Now suddenly all this in grave danger. The book on one’s shelf at home, somewhat innocuous and a source of pride and joy, is no longer so. Indeed, we are now told, the book on one’s shelf can be dangerous and subversive. The recent seizure by the Pune police of Tolstoy’s classic War and Peace from the house of an accused along with other “subversive” literature has raised eyebrows across the literary world. The news sent me along with other book lovers scurrying to our bookshelves. My wife was perplexed to find me hunting frantically among the shelves of our modest library but was happy that some “spring cleaning” was at last being done! When I explained that I did not want to be detained under the Unlawful Activities (Prevention) Act, she too aided me in my search. The offending book was duly located and secreted away with my wife throwing in Tolstoy’s Anna Karenina too for good measure. “You never know,” she said, “Tolstoy has now come under the baleful gaze of the law.”

The learned judge before whom the police dutifully submitted all the seized literature, documents and CDs, stated later that he had indeed recognised War and Peace as a classic. His gaze was not on this at all but on another War and Peace, apparently a collection of subversive essays edited by one Biswajit Roy. Unfortunately, the judge had already queried the accused Vernon Gonsalves on Tolstoy’s War and Peace asking him why on earth would he like to read about war having been fought in another country. In addition, the learned judge had also asked the police if they had read all the material they had seized including the material on the CDs. The police needed to read all the material and conclude that they were indeed “subversive” before they could bring charges against the accused.

Just as I was happy and about to thank the learned judge for promoting the “reading habit” among the police, he denied his statements and said that he had been misquoted by the press. A rumour that he had found a copy of Tolstoy’s War and Peace at home was similarly denied too. Tolstoy’s War and Peace is indeed a classic and was a veritable tome for all readers in their later school years and early college days. Many did not finish it and were happy to see the film version made later. Tolstoy inspired Gandhi who dedicated his ashram in Phoenix farm to him. When Jeff Bezos launched Amazon’s first version of the Kindle at the Jacob Javits Centre in New York City in 2007, the advertisement read “you can read War and Peace in the bathtub!” testifying to how heavy the book was and how effortless was its reading on the new device. While there was no answer to the question as to how long this would take, it was understood that this would not be in one sitting, for the bathwater would run cold. To the more important question that would the then version of the Kindle survive a fall in the tub, assuming the print book would, there was no ready answer!  

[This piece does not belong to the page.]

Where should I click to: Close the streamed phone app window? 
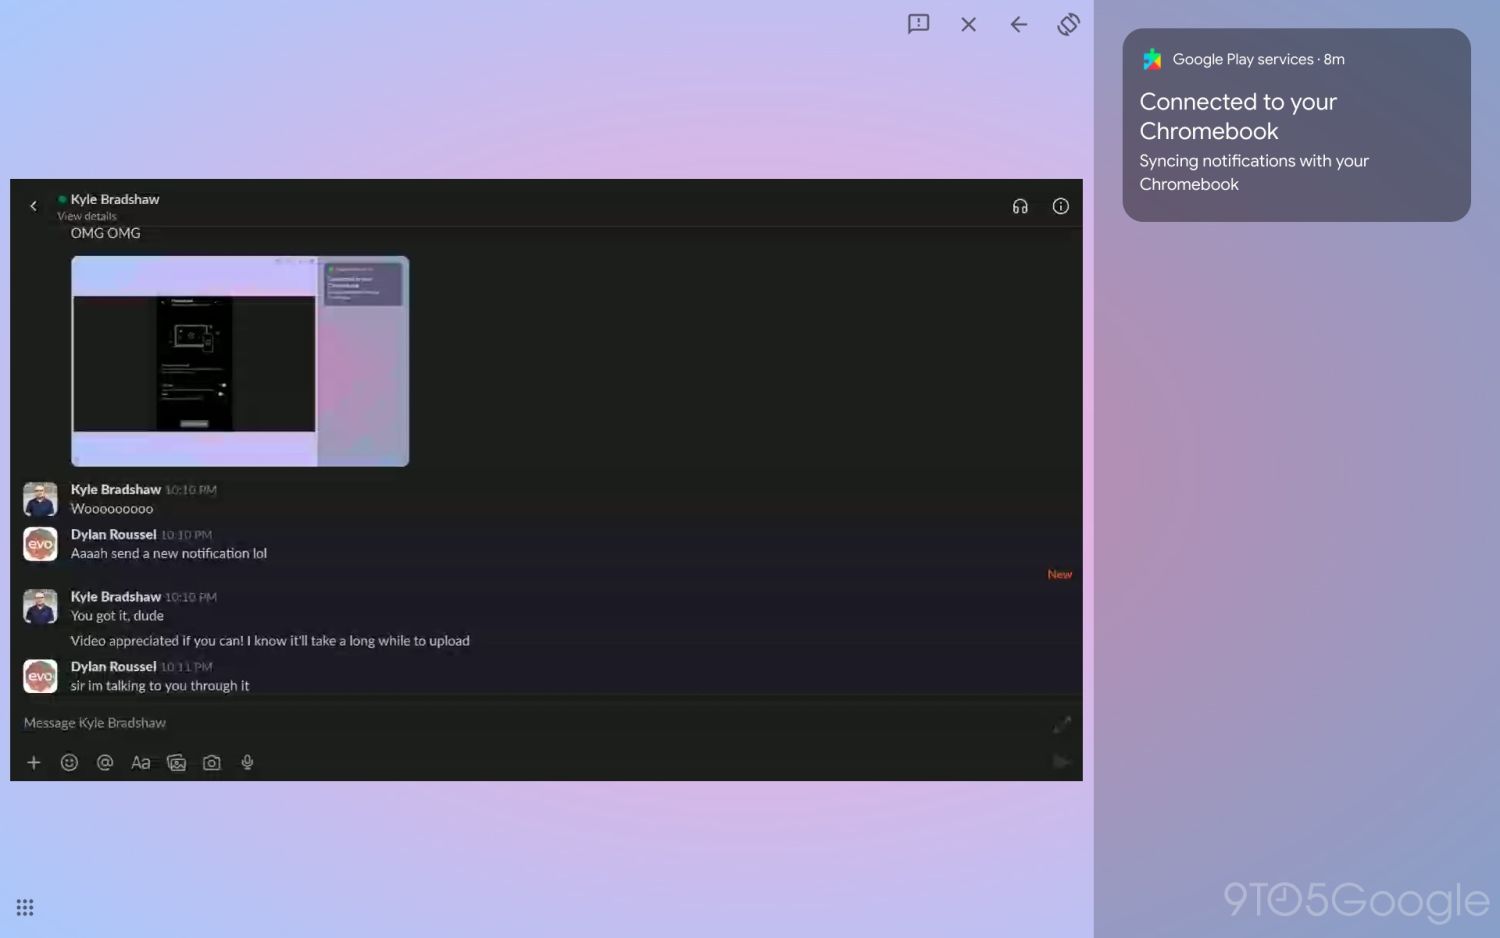(968, 25)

Today, a quick word count of the e-book version of War and Peace reveals that the book has 587,287 words, Tolstoy himself not being sure of what it was “a novel, a poem, a historical chronicle”. He was to be equally amazed at its reception in the literary world. The digital version also gives us a side benefit of technology. It’s now possible to prepare a sanitised version of War and Peace by asking the computer to delete all references to “war” in the book and retaining only “peace”. Such a version may then be placed, without repercussions, among our bookshelves.

We would all now need to have a re-look at the books on our shelves which by itself is not a bad thing. Henry Petroski has written a very readable account of the history of books and bookshelves The Book on the Bookshelf. Petroski says, “It’s a natural law that books will outgrow shelf-space originally meant to house them.” This will, in itself, lead on to a bit of that necessary spring-cleaning. But “sanitizing” our shelves means more than this. The history of reading shows that attempts to censor what we read are inevitably doomed to failure.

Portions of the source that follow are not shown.